*** Material for the task ***
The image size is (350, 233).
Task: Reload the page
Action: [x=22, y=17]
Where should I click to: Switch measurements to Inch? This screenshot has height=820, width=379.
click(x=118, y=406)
*** End of Material for the task ***
Task objective — The line with "Where should I" through the last line of the data: write these out exactly, and no others.

Result —
Where should I click to: Switch measurements to Inch? This screenshot has height=820, width=379.
click(x=118, y=406)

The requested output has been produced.